Проблемное выступление

Проблемное выступление

Наряду с рецензией и творческим портретом, проблемное выступление можно считать важнейшим жанром музыкальной журналистики. Именно в нем в наибольшей степени реализует себя ее публицистическая сторона.

Проблемное выступление тяготеет к полемичности. Уже сама форма изложения в нем, как правило, содержательно насыщенна. Острота подачи идей обусловлена целью выступления, которая должна четко прочитываться читателем. Актуальность поднимаемых вопросов – его непременное условие.

Объектом проблемного выступления может стать любая сторона текущего музыкального процесса (творческая, организационная), освещение которой выявляет причинно-следственные связи и закономерности (а чаще – нарушение таковых) в функционировании искусства. Сами проблемы также могут быть разного порядка – художественно-эстетического, социокультурного, нравственного, идеологического. Именно проблемные выступления призваны фокусировать внимание современников на болевых точках в развитии культуры и искусства своего времени.

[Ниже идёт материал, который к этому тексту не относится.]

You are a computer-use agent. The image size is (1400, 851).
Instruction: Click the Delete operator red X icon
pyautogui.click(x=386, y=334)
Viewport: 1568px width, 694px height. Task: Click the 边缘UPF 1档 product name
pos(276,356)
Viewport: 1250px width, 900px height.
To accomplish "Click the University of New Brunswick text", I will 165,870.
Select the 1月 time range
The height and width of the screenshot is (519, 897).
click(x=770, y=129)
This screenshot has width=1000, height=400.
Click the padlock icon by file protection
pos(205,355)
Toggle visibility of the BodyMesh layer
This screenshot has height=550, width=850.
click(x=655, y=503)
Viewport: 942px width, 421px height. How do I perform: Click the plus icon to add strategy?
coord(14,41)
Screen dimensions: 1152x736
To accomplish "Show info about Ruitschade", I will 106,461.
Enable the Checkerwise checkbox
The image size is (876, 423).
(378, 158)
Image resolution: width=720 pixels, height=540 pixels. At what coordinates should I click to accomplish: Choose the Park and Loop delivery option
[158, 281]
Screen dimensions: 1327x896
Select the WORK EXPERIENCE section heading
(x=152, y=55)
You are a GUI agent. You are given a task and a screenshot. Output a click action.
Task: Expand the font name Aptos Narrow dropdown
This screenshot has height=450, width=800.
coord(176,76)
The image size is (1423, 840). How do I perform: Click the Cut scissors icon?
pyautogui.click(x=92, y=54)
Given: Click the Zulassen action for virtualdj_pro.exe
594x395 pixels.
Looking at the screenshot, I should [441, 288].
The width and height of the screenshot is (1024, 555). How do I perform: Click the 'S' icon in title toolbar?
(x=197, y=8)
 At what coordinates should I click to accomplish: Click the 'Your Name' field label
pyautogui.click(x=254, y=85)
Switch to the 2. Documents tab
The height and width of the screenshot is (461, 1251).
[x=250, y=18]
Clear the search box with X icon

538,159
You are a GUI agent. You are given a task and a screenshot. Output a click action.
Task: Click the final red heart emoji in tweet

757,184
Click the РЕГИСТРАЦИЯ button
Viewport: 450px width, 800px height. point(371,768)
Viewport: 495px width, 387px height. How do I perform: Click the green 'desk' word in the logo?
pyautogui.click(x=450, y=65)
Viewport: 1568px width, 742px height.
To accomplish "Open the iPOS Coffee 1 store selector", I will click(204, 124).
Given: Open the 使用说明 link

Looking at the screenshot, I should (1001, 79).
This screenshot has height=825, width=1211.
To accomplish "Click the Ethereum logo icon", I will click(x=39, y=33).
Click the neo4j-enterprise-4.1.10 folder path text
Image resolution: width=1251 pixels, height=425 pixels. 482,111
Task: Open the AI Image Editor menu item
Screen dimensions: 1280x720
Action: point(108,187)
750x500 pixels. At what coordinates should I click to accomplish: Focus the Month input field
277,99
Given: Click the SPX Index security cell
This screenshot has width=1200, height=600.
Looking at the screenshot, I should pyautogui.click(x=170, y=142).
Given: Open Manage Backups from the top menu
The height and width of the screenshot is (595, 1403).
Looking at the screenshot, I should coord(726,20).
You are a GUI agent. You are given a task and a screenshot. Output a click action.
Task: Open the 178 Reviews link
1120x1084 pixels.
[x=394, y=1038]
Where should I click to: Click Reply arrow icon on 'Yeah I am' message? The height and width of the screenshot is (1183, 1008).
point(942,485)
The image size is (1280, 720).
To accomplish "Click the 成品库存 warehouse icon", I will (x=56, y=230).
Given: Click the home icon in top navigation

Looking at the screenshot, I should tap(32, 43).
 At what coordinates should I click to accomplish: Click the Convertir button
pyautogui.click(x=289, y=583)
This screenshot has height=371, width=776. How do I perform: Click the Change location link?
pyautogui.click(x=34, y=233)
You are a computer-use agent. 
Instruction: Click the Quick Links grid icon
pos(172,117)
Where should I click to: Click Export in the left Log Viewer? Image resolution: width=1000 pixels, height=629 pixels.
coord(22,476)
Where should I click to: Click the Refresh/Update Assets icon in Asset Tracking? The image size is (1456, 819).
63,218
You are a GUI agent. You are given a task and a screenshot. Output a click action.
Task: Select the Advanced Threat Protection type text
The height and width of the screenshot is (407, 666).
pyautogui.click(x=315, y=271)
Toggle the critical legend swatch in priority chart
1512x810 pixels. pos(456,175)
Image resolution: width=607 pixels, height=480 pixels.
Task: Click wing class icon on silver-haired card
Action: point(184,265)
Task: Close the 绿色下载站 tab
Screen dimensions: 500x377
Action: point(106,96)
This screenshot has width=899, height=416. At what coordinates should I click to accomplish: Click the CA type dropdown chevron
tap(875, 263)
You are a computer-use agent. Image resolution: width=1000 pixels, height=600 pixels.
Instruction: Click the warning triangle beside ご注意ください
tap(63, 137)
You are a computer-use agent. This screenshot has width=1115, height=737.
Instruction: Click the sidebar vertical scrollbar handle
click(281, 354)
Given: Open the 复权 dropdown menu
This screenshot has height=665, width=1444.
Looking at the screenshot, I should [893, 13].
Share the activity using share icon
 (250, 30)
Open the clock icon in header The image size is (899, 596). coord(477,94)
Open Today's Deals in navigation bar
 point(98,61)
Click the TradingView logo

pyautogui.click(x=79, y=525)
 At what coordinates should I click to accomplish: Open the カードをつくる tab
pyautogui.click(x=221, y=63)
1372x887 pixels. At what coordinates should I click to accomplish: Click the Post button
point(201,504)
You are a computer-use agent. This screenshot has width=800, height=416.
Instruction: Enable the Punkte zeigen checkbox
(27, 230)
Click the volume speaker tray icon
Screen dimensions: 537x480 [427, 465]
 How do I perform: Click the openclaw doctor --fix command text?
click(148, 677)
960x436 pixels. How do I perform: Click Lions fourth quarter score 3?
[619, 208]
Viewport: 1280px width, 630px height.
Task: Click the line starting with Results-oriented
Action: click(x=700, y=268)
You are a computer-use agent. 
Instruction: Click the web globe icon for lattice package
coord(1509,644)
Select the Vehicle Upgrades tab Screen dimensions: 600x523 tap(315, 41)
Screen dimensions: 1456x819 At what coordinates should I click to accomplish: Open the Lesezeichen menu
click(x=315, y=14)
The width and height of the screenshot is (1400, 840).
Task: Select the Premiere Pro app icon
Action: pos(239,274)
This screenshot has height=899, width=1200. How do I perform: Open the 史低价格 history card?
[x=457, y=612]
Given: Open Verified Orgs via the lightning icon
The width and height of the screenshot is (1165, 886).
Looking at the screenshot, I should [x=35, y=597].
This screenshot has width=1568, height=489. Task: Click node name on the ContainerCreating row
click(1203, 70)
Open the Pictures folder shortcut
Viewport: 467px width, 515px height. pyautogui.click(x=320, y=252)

Эти свойства проблемного выступления широко эксплуатировались в эпоху советского тоталитаризма. Практически все официальные материалы, направленные на искусство, все погромы и проработки, все нравоучения, установки, «ценные и руководящие указания» – как писать музыку и как ее оценивать, как развиваться искусству и как его воспринимать, – все это с жанровой точки зрения реализуется именно в виде проблемных выступлений.

Основная цель проблемного выступления – фокусировать внимание современников на болевых точках в развитии музыкальной культуры своего времени. Сверхзадача, стоящая перед автором, должна четко прочитываться и восприниматься читателем. Она может быть представлена в четырех вариантах:

1. Подвести к постановке проблемы.

2. Поставить проблему.

3. Подвести к решению проблемы.

4. Предложить решение проблемы.

Проблемное выступление предполагает определенные выводы, ради которых разворачивается все изложение. Они могут быть ясно и открыто поданы в тексте, но могут быть преподнесены более завуалированно или подаваться в какой-то неожиданной форме, что со своей стороны должно привлечь к ним особое внимание. Разумеется, выступление даже на одну животрепещущую тему может содержать целый сгусток проблем, уровень решаемости и даже понимания которых может быть различен. Однако, если сверхзадача не ясна и конечная цель «словесного напряжения» не воспринимается, такое выступление бессмысленно.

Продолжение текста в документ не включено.